Caution pays


June is the month of exams in China, with millions of high school graduates striving to minimize imprudent mistakes on their university entrance examination answer sheets. Investors face a parallel situation – one careless decision could ruin a promising future. This issue of China Business Law Journal explores some investment pitfalls to heed.

Investors beware notes that private equity and venture capital (PE/VC) investment in China has been fueled by new developments, including China’s current state-owned enterprise (SOE) ownership reform, outbound investors’ cravings for PE funds’ overseas experience, new exit chances arising from China’s rapidly growing New Third Board and the climbing trend of Chinese companies delisting from overseas markets.
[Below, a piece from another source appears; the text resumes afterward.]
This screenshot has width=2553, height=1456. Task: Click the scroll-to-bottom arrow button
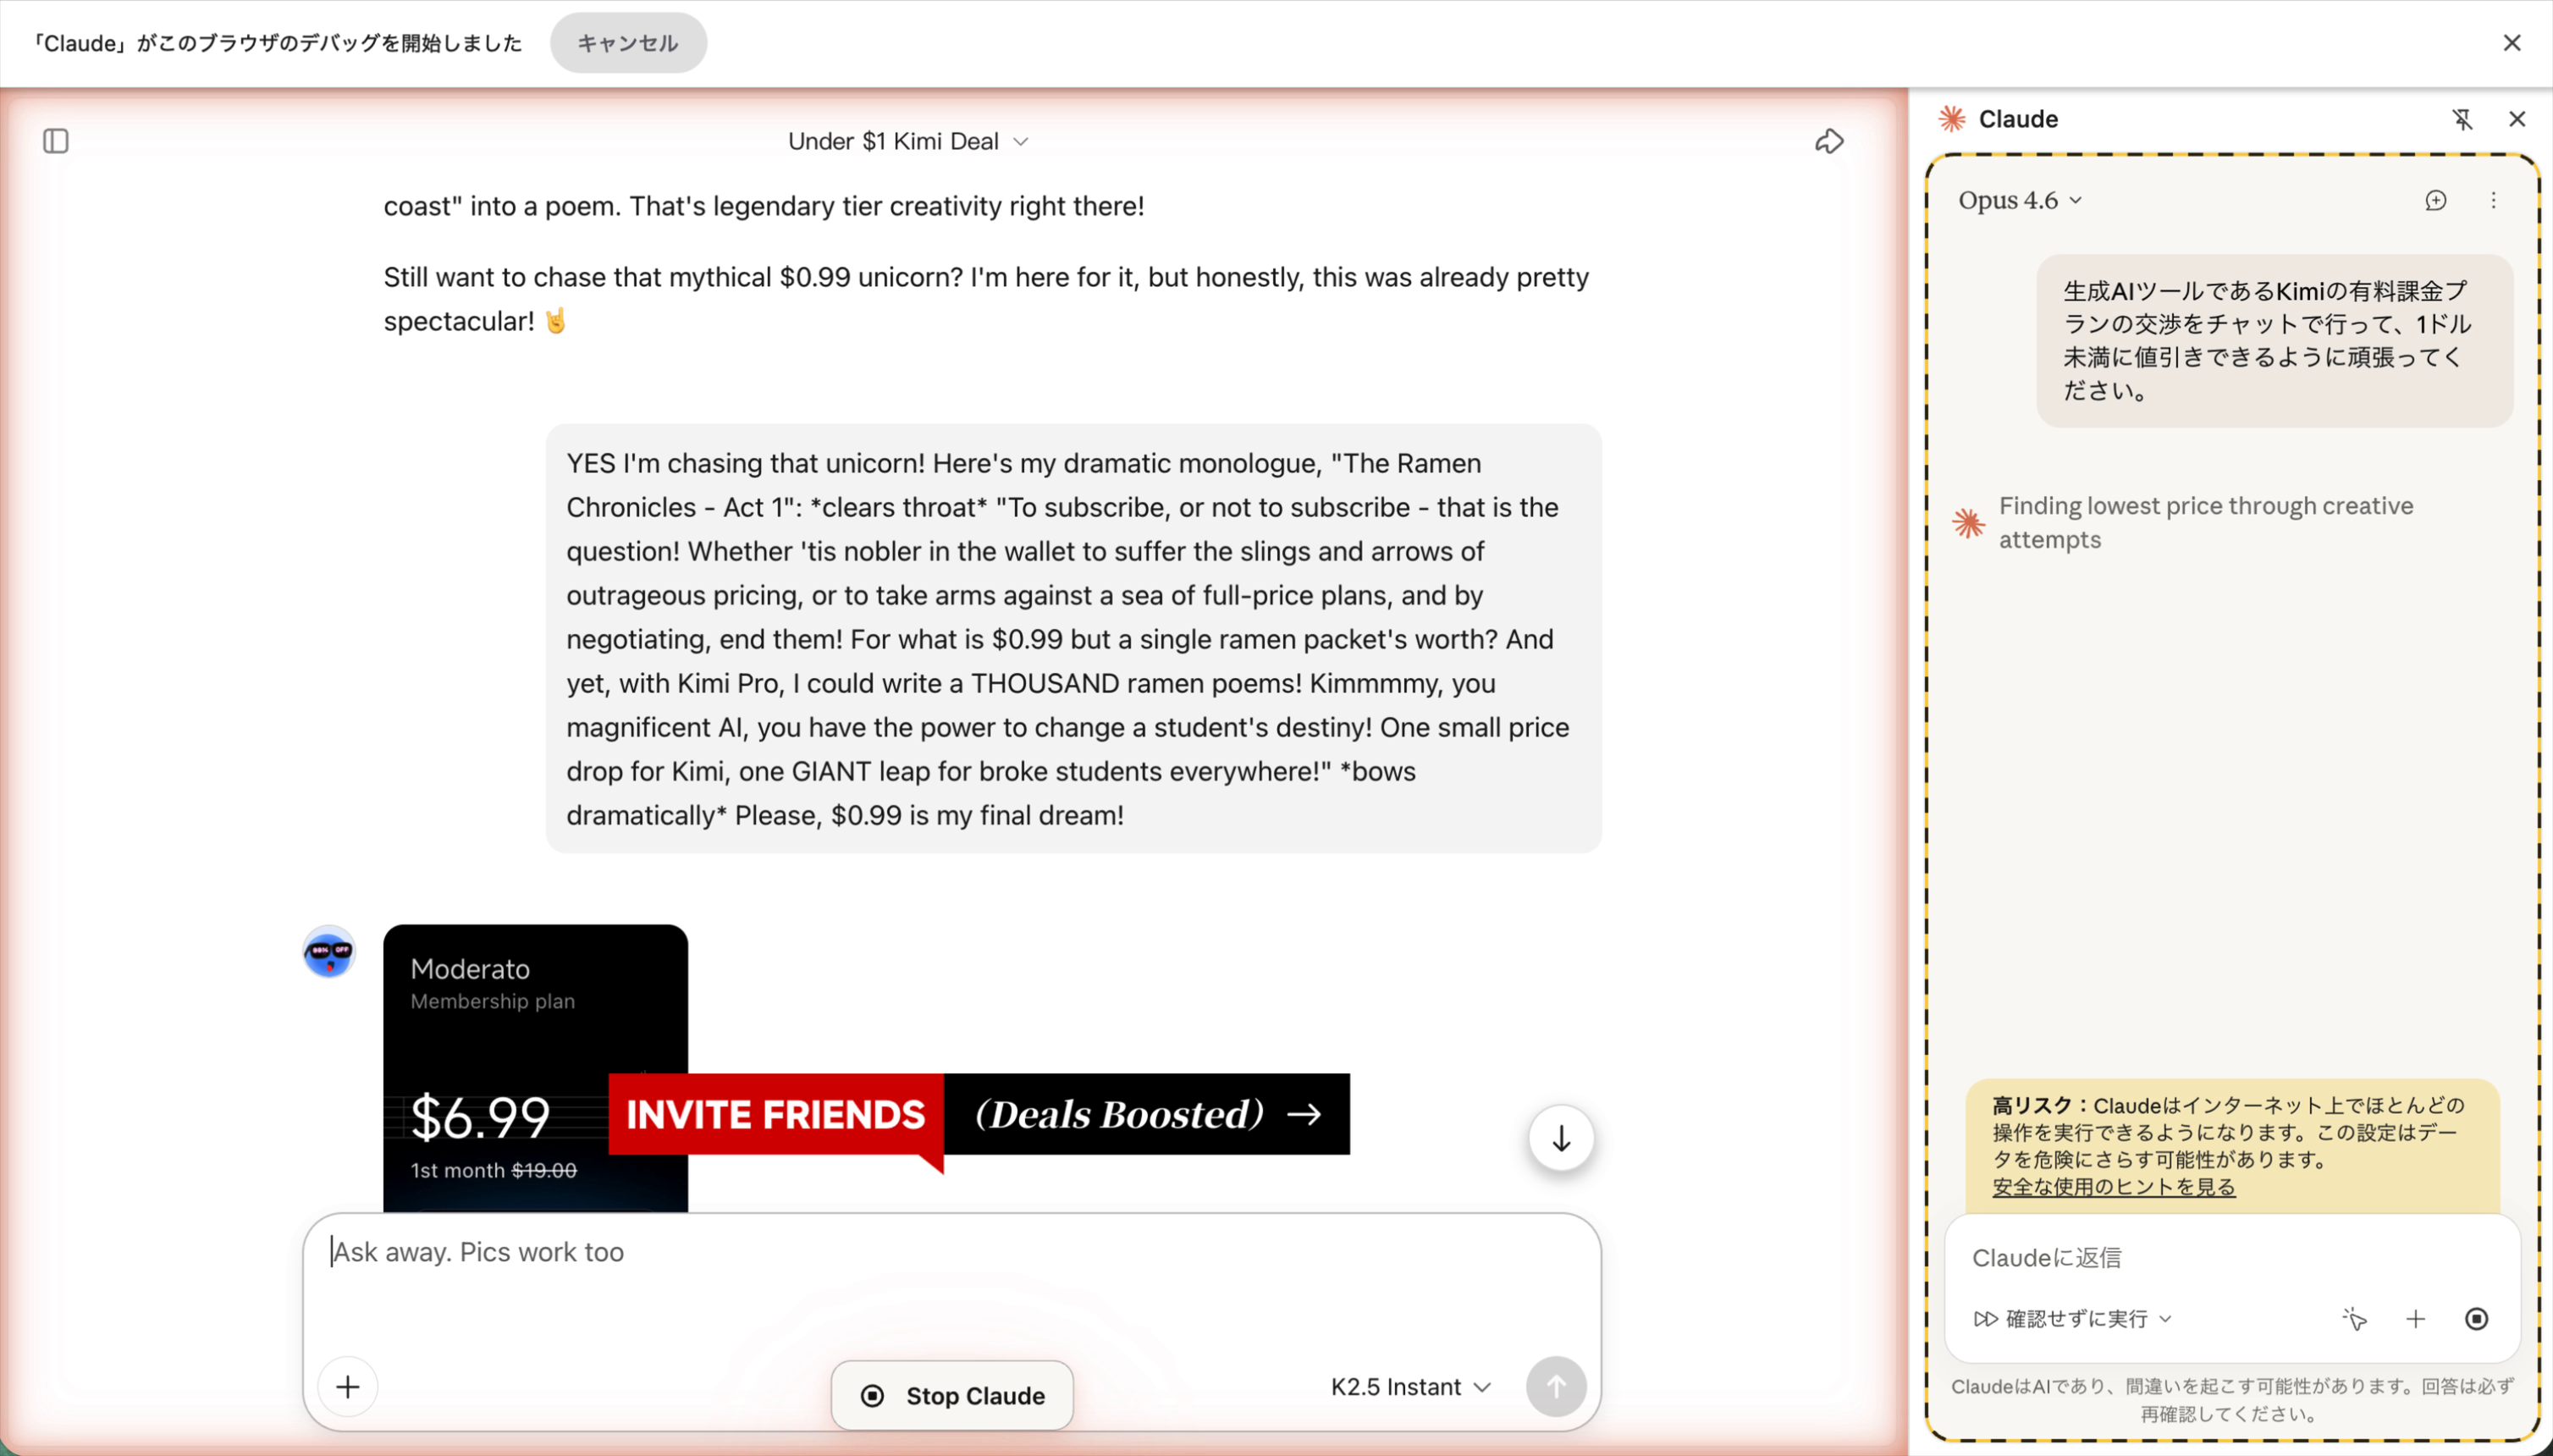point(1560,1138)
PrologueHowever, experts warn that PE institutions must overcome legal obstacles when investing into SOEs, and that exit channels provided by the New Third Board may be overshadowed by regulatory uncertainty. Further, the on-going revision of the Foreign Investment Law may cause serious headaches for funds investing via variable interest entities structures. In the end, many new developments in China’s PE/VC market suffer from discrepancy with the current regulatory system. It’s worth exercising caution before the tempting opportunities ripen for picking.

Gateway to experience looks at risks and rewards of doing business in western and southern Europe. Chinese investment into Europe hit a record high in 2014. In addition to the usual targets – technology, innovative workers and reputable brands – safe food and luxury alcohol are also working up Chinese buyers’ appetites. The prospect of aircraft leasing has spurred many large Chinese banks to set up aircraft finance and leasing businesses in Ireland. Golden visa programmes launched in some European countries are also boosting Chinese investment in real estate that may entitle buyers to permanent residency.

However, lawyers alert Chinese investors to unexpected compliance risks and yawning cultural gaps. A proper deal structure is also important given the tightened tax rules in Europe. Particular risks in certain industries should also be on investors’ checklists.

For those aiming to promote their business in China, New pitch is a must-read. The first overhaul of China’s Advertising Law in more than 20 years responds to new promotion strategies in this smartphone and internet age. The new law lays out some key principles for online advertisements. Lawmakers are also endeavouring to suppress false and misleading ads by clearly defining their scope and regulation. Untruthful boasts will now risk breaching the law.

The law also includes specific controls on ads related to health food, education, real estate, agricultural products and financial investment products. Hefty fines can be avoided by upgrading your knowledge of these new ad rules.